Un récent arrêt du Conseil d’Etat fait le point sur les règles applicables en matière de créances détenues par une administration qui a versé des rémunérations indues à l’un de ses agents (CE 1er juillet 2021, n°434665 au Lebon).

Cet agent non titulaire du ministère de l’éducation nationale avait été placé en congé de maladie ordinaire puis de longue maladie à compter du 15 mars 2010 mais avait continué à percevoir sa rémunération alors qu’elle percevait dans le même temps des indemnités journalières de la sécurité sociale.

En 2011 puis en 2013, l’administration a émis des titres de perception d’un montant total de 18.640,81 euros, dont elle réclamait donc le remboursement.

En première instance, le tribunal administratif a annulé ces titres de perception et a déchargé l’agent de l’obligation de payer les sommes correspondantes. En appel, la Cour a suivi le même raisonnement.

Saisi par le ministre de l’éducation nationale le Conseil d’Etat devait statuer en cassation.

Son arrêt apporte deux enseignements précieux.

Premier enseignement

D’abord, le Conseil d’Etat rappelle les conséquences de l’annulation d’un titre exécutoire selon le type de motif ayant conduit à ladite annulation.
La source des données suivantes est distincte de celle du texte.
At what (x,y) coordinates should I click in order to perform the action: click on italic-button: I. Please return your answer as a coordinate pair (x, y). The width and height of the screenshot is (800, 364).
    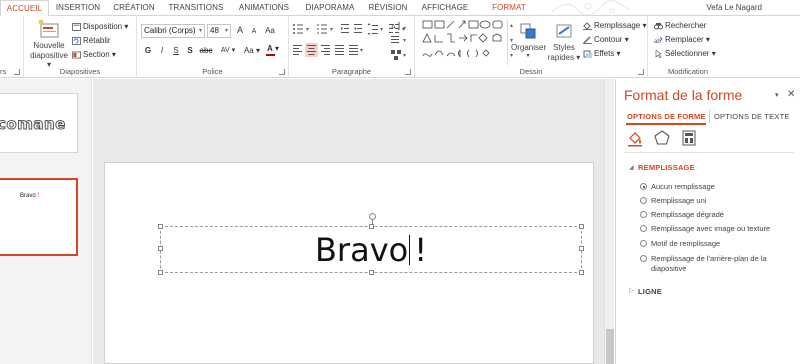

En règle générale, l’annulation d’un acte signifiant qu’il n’est censé n’avoir jamais existé, elle implique que les choses soient remises dans l’état où elles étaient avant l’intervention de l’acte. En d’autres termes, l’annulation d’un titre sur la base duquel l’administration a perçu des sommes devrait impliquer le remboursement automatique desdites sommes.
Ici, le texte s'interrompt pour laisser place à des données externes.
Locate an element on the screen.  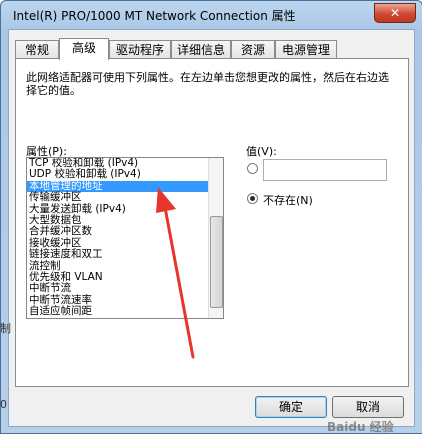
background-text-fragment: 0 is located at coordinates (4, 404).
Cependant, comme le relève le Conseil d’Etat, si le titre est annulé pour un motif de régularité en la forme ou de l’incompétence de son auteur (moyens de légalité externe), cette annulation n’implique pas nécessairement que les sommes perçues par l’administration sur le fondement du titre annulé soient immédiatement restituées à l’intéressé.

En effet, en pareil cas, l’administration peut toujours reprendre un titre régulier cette fois si aucune prescription ne s’y oppose.

Second enseignement

Le second enseignement de l’arrêt concerne le délai de prescription des créances résultant de paiements indus effectués par les personnes publiques en matière de rémunération de leurs agents et ses causes d’interruption.

Sur ce point, le Conseil d’Etat rappelle que les créances résultant de paiements indus effectués par les personnes publiques en matière de rémunération de leurs agents peuvent être répétées dans un délai de 2 ans à compter du premier jour du mois suivant celui de la date de mise en paiement du versement erroné et ce même si ces créances ont pour origine une décision créatrice de droits irrégulière devenue définitive.

En d’autres termes, une rémunération indûment versée par une personne publique à l’un de ses agents peut, en principe, être répétée dans un délai de 2 ans à compter du premier jour du mois suivant celui de sa date de mise en paiement sans que puisse y faire obstacle la circonstance que la décision créatrice de droits qui en constitue le fondement ne peut plus être retirée.

Le Conseil d’Etat relève que les causes d’interruption et de suspension de cette prescription biennale sont régies par les principes du code civil, qui prévoit notamment, qu’un recours juridictionnel, quel que soit l’auteur du recours, interrompt le délai de prescription et que l’interruption du délai de prescription par cette demande en justice produit ses effets jusqu’à l’extinction de l’instance.

Dans l’affaire qu’il avait à juger, la Cour avait considéré que le recours contentieux formé par l’agent tendant à l’annulation des titres de perception émis par l’administration n’avait pas interrompu le délai de prescription desdites créances, de sorte que l’administration n’aurait en tout état de cause pas pu reprendre des titres réguliers en lieu et place des titres annulés.

Le Conseil d’Etat a logiquement sanctionné ce raisonnement et cassé l’arrêt d’appel.